— Source material —

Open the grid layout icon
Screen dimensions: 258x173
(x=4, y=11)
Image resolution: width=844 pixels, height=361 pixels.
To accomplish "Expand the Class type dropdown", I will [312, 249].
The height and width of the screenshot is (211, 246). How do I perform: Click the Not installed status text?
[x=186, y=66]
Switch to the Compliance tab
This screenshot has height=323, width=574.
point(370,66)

— The problem —
Please restate the whole listing word for word.

— Expected answer —
Open the grid layout icon
Screen dimensions: 258x173
(x=4, y=11)
Image resolution: width=844 pixels, height=361 pixels.
To accomplish "Expand the Class type dropdown", I will [312, 249].
The height and width of the screenshot is (211, 246). How do I perform: Click the Not installed status text?
[x=186, y=66]
Switch to the Compliance tab
This screenshot has height=323, width=574.
point(370,66)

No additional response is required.